Первый раз я поняла, что её нет по-настоящему, не на похоронах. На похоронах я ещё как-то держалась — надо было звонить, организовывать, встречать родственников из Тулы. На похоронах некогда понимать.
Поняла — когда приехала на дачу в мае. Открыла дверь. И первое что подумала: надо покормить кошку.
Кошки не было три года. Мама её не заводила больше после Мурки.
Но я подумала про кошку. А потом про котлету.
И вот тогда — накрыло.
Мы с мамой никогда не были близкими подругами.
Это важно сказать сразу, чтобы не получилось красиво и неправдиво. Мы не болтали часами по телефону. Не ездили вместе на море. Не делились секретами — у меня были свои, у неё, наверное, тоже.

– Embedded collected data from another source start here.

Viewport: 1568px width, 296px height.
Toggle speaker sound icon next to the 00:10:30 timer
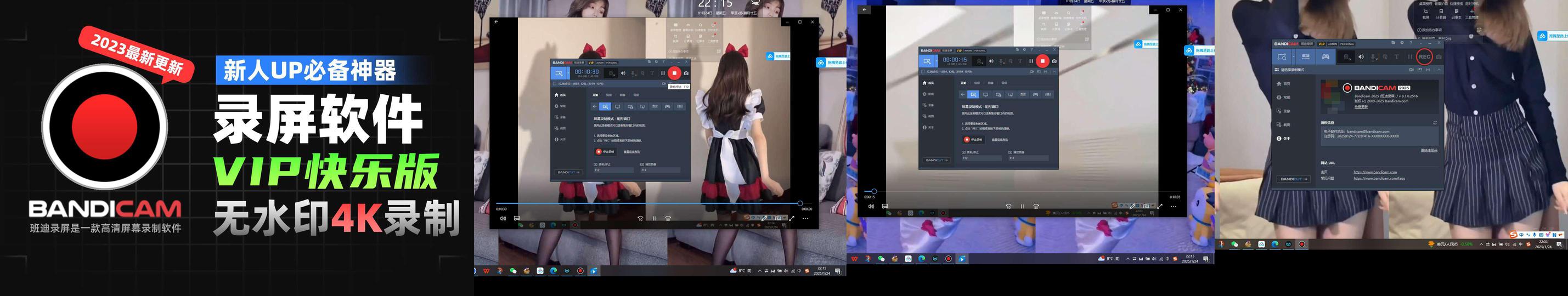point(623,73)
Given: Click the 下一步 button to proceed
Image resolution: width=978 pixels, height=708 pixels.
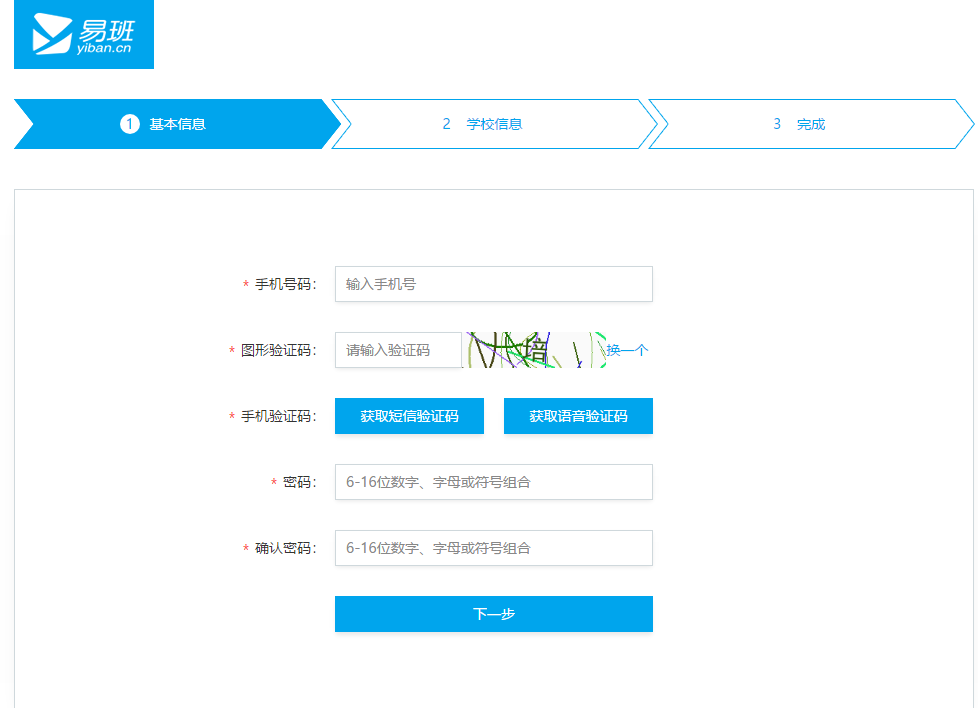Looking at the screenshot, I should click(493, 613).
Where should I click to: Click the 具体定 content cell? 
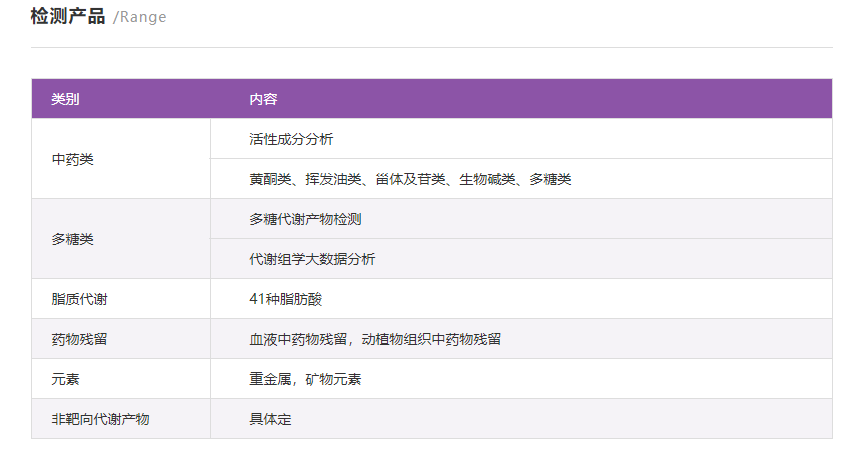(270, 419)

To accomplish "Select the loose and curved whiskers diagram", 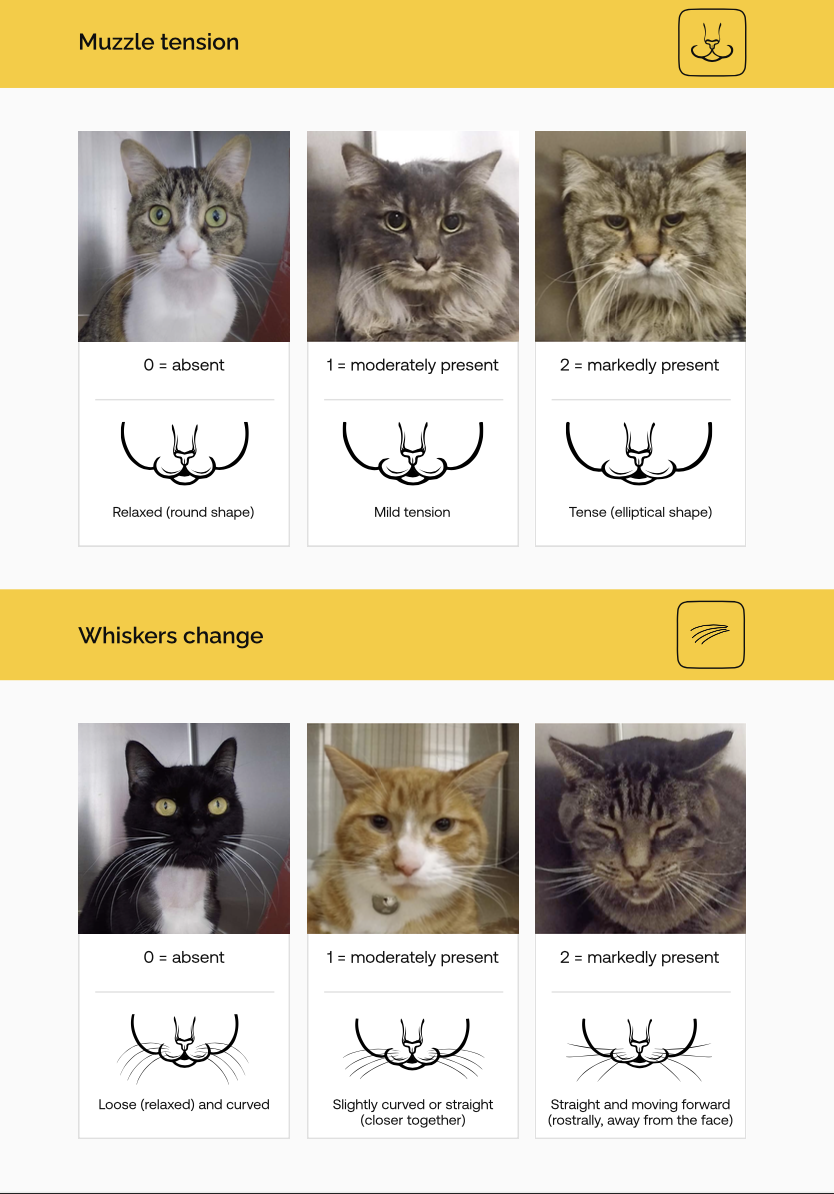I will pyautogui.click(x=184, y=1047).
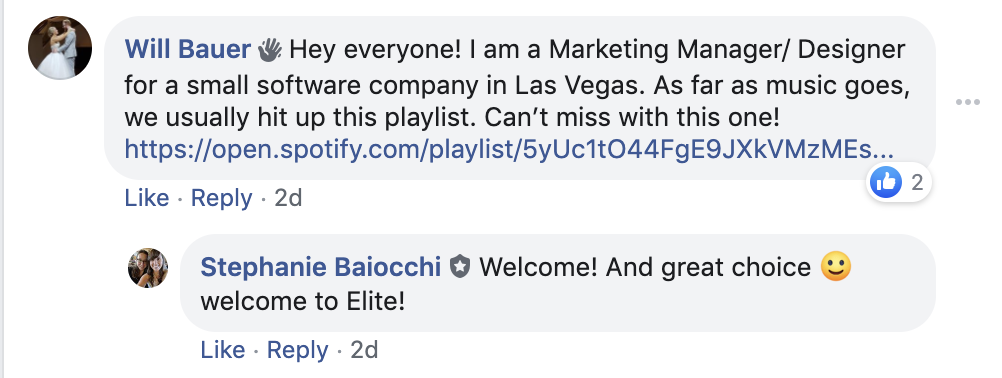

Она была мамой. Это другое.
Помню — мне лет двадцать пять, я уже работала, снимала комнату в Москве, приезжала к ней в Подольск раз в две недели. Иногда реже. Она не обижалась — или не показывала.
Я возвращалась с электрички, заходила в квартиру, бросала сумку. Она выходила из кухни, вытирала руки о полотенце:
— Ты поела?
— Мам, я взрослая.
— Я не спросила взрослая ты или нет. Я спросила — поела.
Вот и весь разговор.
Потом она уходила обратно на кухню. Гремела крышкой. Я садилась есть — потому что не есть было бы уже принципиально, а принципиальность в двадцать пять к ночи давалась с трудом.
Котлеты у неё всегда были правильные. Не знаю как объяснить — просто правильные. Пышные, не пересушенные, с луком, который она пропускала через мясорубку, а не резала. Я однажды спросила рецепт. Она пожала плечами: «Как обычно делаю». Рецепта не было. Был навык, которому сорок лет.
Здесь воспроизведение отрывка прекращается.